A comprehensive, systematic overview on datacube technologies and functionalities has published recently in the Springer Open Journal of Big Data. An unprecedented line-up of 19 different tools is scrutinized against 30+ criteria.
Performance figures have been obtained in a systematic, github-published benchmark comparing rasdaman, Open Data Cube, SciDB and PostGIS Raster. The result shows rasdaman can be 304x faster than other tools. This has been confirmed independently by Eurac Research with an average speedup of even 400x of rasdaman over Open Data Cube.

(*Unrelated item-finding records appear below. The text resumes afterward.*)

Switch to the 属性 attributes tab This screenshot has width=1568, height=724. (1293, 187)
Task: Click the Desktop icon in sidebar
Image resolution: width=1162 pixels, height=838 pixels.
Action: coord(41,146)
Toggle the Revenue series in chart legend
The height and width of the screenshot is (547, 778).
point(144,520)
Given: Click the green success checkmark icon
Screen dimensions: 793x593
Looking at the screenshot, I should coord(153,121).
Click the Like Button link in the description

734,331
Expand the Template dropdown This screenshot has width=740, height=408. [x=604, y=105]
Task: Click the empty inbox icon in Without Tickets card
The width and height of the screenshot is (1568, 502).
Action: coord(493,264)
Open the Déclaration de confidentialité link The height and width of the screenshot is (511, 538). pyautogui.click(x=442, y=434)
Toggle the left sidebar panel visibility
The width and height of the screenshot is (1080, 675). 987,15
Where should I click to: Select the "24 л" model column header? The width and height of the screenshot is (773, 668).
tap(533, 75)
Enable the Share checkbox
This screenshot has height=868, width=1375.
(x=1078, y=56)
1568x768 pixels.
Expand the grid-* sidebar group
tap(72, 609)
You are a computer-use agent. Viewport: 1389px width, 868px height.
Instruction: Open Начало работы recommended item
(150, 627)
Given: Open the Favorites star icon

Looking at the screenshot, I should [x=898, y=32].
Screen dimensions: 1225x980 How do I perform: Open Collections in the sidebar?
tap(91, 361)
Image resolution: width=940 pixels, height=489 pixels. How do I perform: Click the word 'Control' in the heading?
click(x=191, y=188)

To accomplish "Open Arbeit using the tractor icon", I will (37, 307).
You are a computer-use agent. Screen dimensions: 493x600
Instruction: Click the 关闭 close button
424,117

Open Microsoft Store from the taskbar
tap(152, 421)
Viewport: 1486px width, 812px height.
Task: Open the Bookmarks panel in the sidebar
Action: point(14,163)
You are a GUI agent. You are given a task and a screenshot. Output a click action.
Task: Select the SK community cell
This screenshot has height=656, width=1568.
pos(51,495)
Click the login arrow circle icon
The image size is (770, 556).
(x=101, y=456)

Past papers have already compared datacube models and formalisms, and benchmarks have been undertaken as well. Typically, however, they were rather constrained – only two systems are compared, and testing is mostly driven by cherry-picked examples rather than a systematic, justifiable methodology. Each of these represent valuable research; however, to the best of our knowledge there is no comprehensive survey combining model, access interfaces, architecture, practical usability, and performance evaluation. The size of this comparison differentiates the study as well with 19 systems compared, four benchmarked to an extent and depth clearly exceeding previous papers in the field; for example, subsetting tests were designed in a way that systems cannot be tuned to specifically these queries. It is hoped that this gives a representative overview to all who want to immerse into the field as well as a clear guidance to those who need to choose the best suited datacube tool for their application. The article presents results of the Research Data Alliance (RDA) Array Database Assessment Working Group (ADA:WG), a subgroup of the RDA Big Data Interest Group. It has elicited the state of the art in Array Databases and related technology, technically supported by IEEE GRSS and CODATA Germany, to answer the question: how can data scientists and engineers benefit from Array Database technology, commonly called “datacube” engines?